More and more Japanese firms intend to expand their business in Viet Nam, said the Japan External Trade Organization (JETRO) in Viet Nam.
|Ho Chi Minh City Vice Chairman Nguyen Thanh Tai (C) visits MTEX Corp., a Japanese electronic component and chip manufacturer (Photo: T.Kh.)|
JETRO conducted an annual survey on international operations of Japanese firms in November and December 2006 and received replies from 729 firms, or 28.7% of the 2,537 companies sent questionnaires.
This is the second straight year Japanese firms have expressed their willingness to expand sales operation in Viet Nam, reflecting strong economic growth and expanding market in the country.

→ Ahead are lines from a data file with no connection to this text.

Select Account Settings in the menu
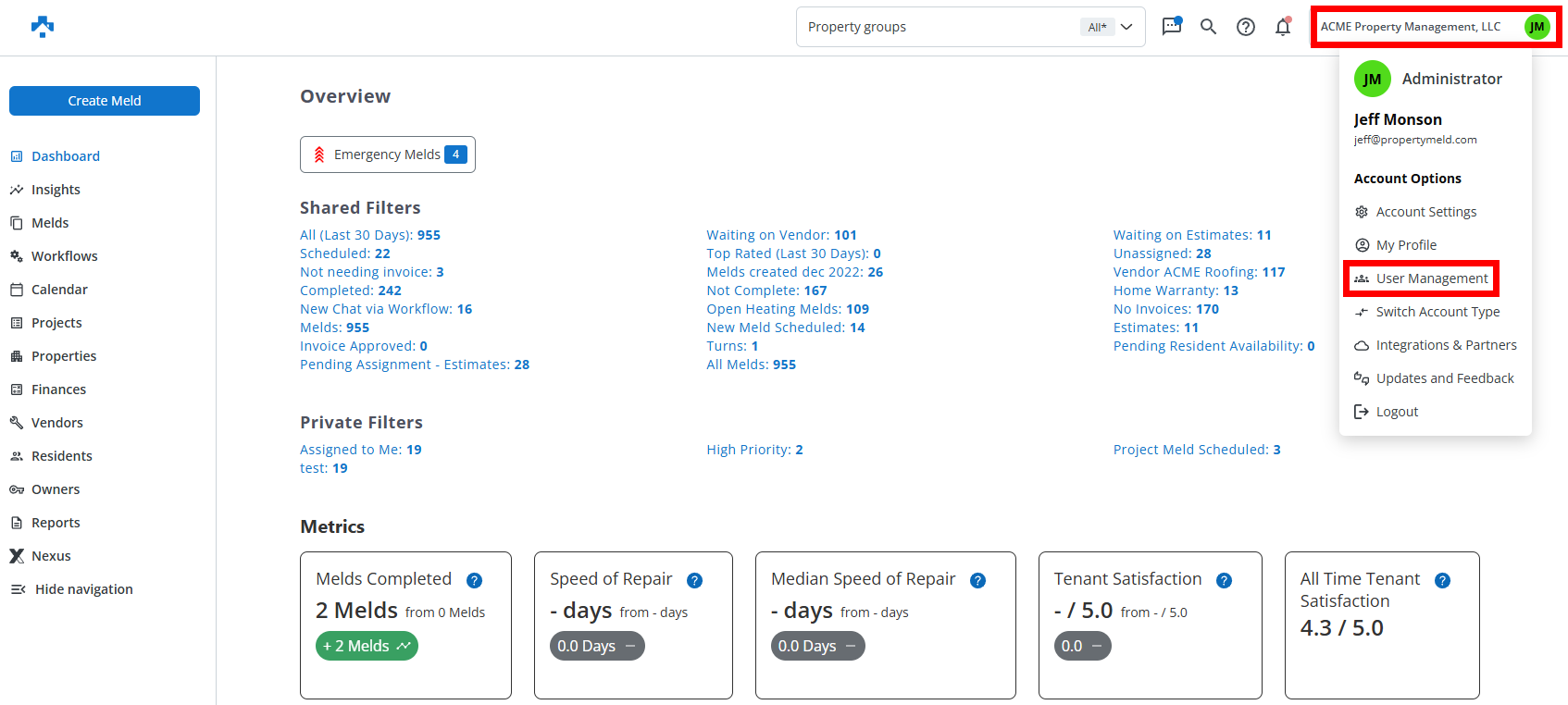 pos(1425,212)
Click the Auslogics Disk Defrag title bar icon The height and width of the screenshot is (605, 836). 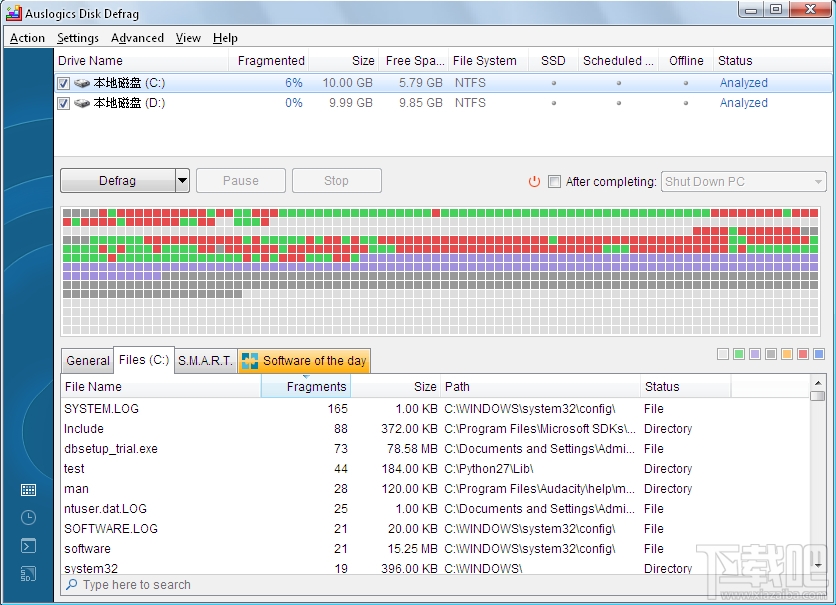click(x=12, y=13)
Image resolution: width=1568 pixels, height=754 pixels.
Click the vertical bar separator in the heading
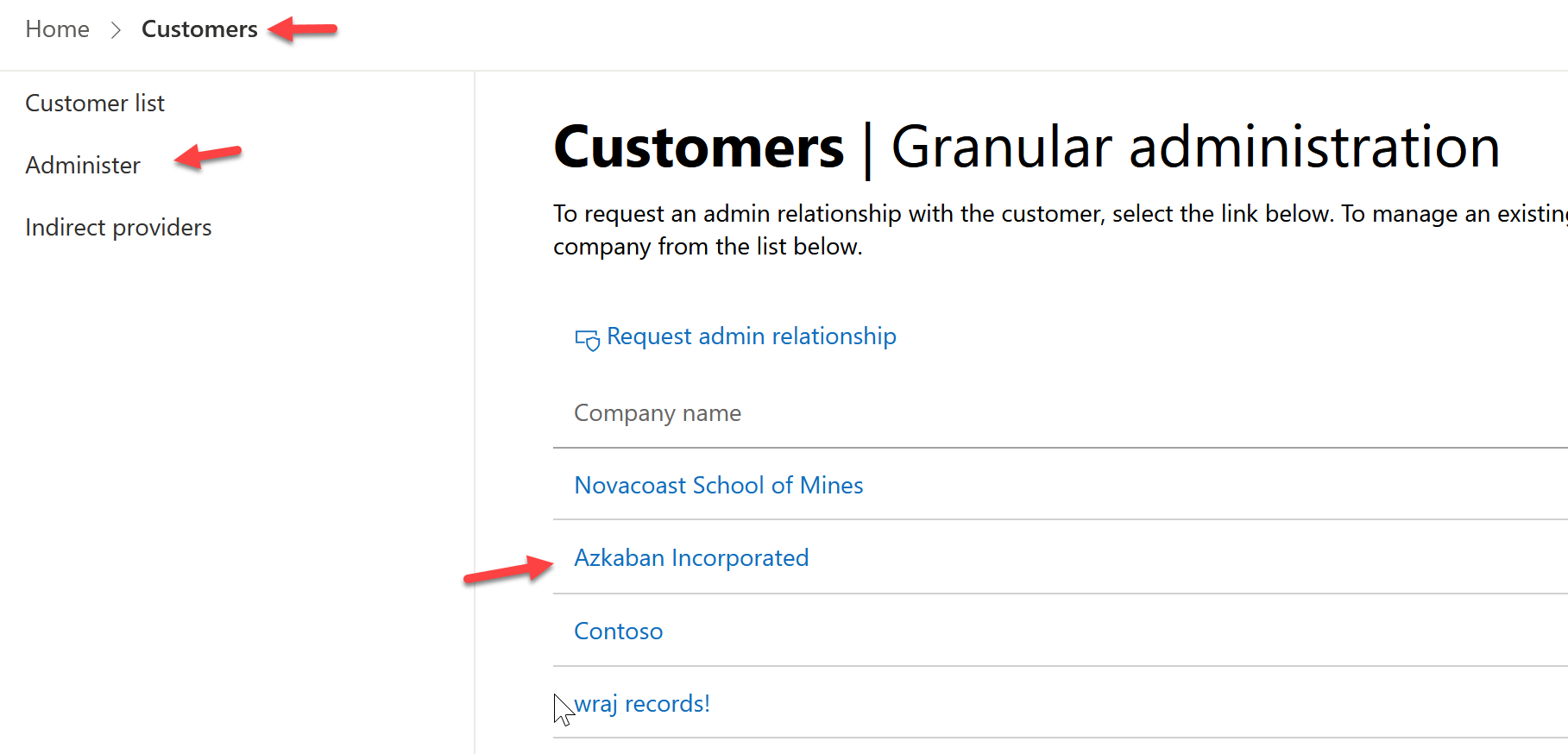click(x=867, y=149)
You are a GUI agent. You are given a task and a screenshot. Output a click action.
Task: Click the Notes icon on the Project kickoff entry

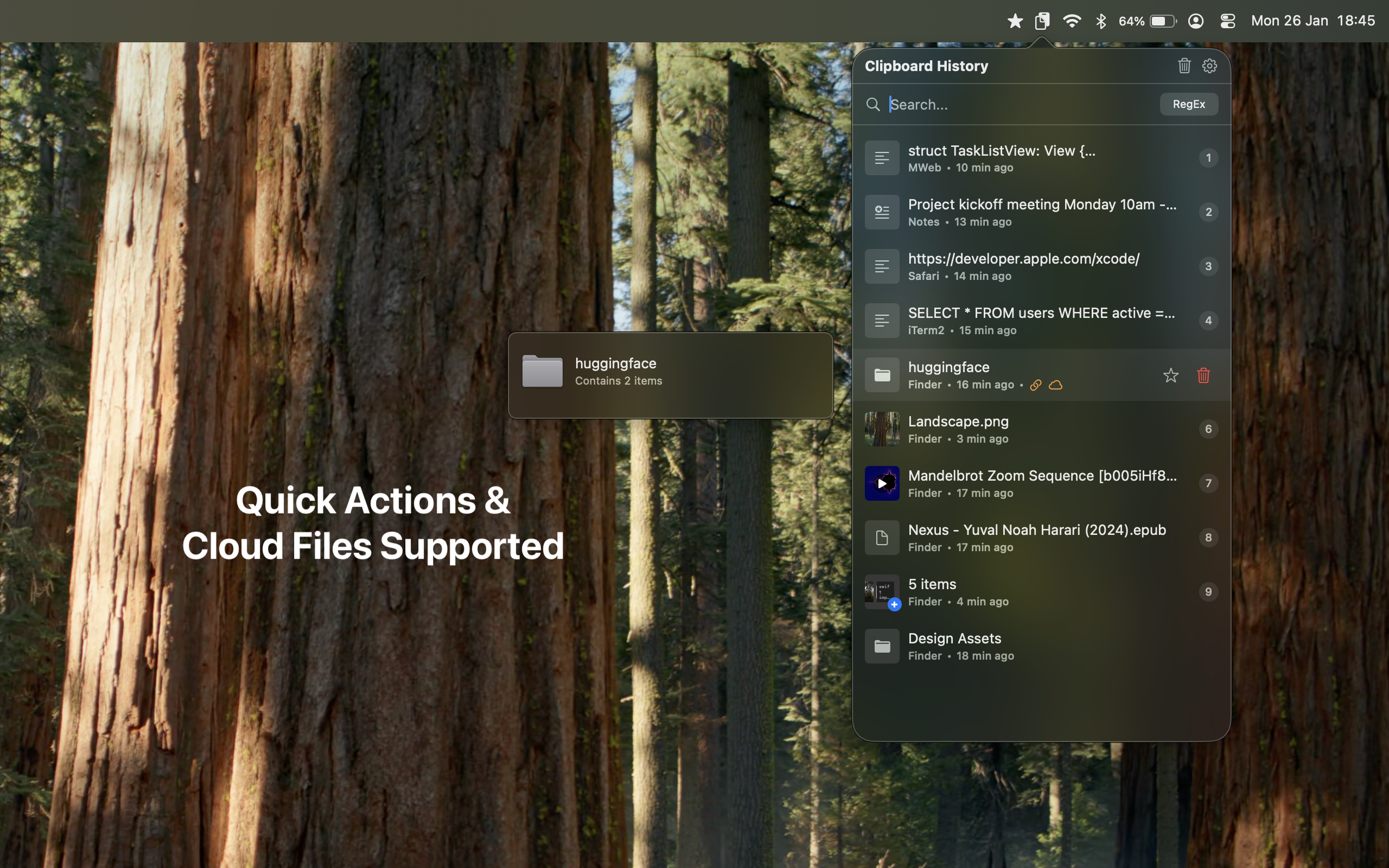pyautogui.click(x=882, y=211)
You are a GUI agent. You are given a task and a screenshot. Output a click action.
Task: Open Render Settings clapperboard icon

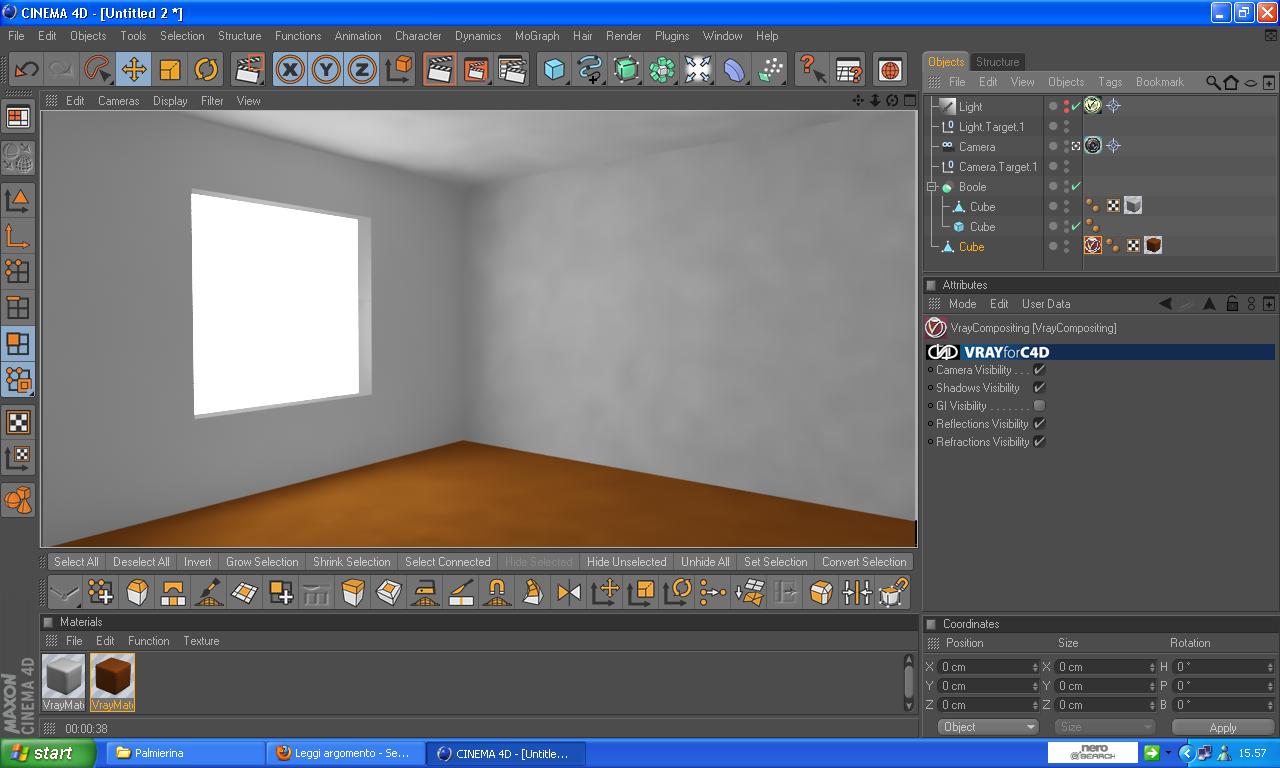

According to the survey, transfer from China to Viet Nam remained one of three notable transfers of Japanese firms in the recent and coming years.
Transfer from China to Viet Nam was attributed to "increase in production and labor costs" and "high risks of placing all functions in the same place", as firms adopted the " China plus one" strategy i.e., investing in China and another country to reduce over dependence on China .
However, Japanese firms were aware of the risks from "underdeveloped infrastructure" for doing business in/with India and Viet Nam, the survey said, adding that while citing obstacles ahead - mainly due to poor or inadequate infrastructure, in particular in electricity and logistics fields - firms showed increased interest in the two countries.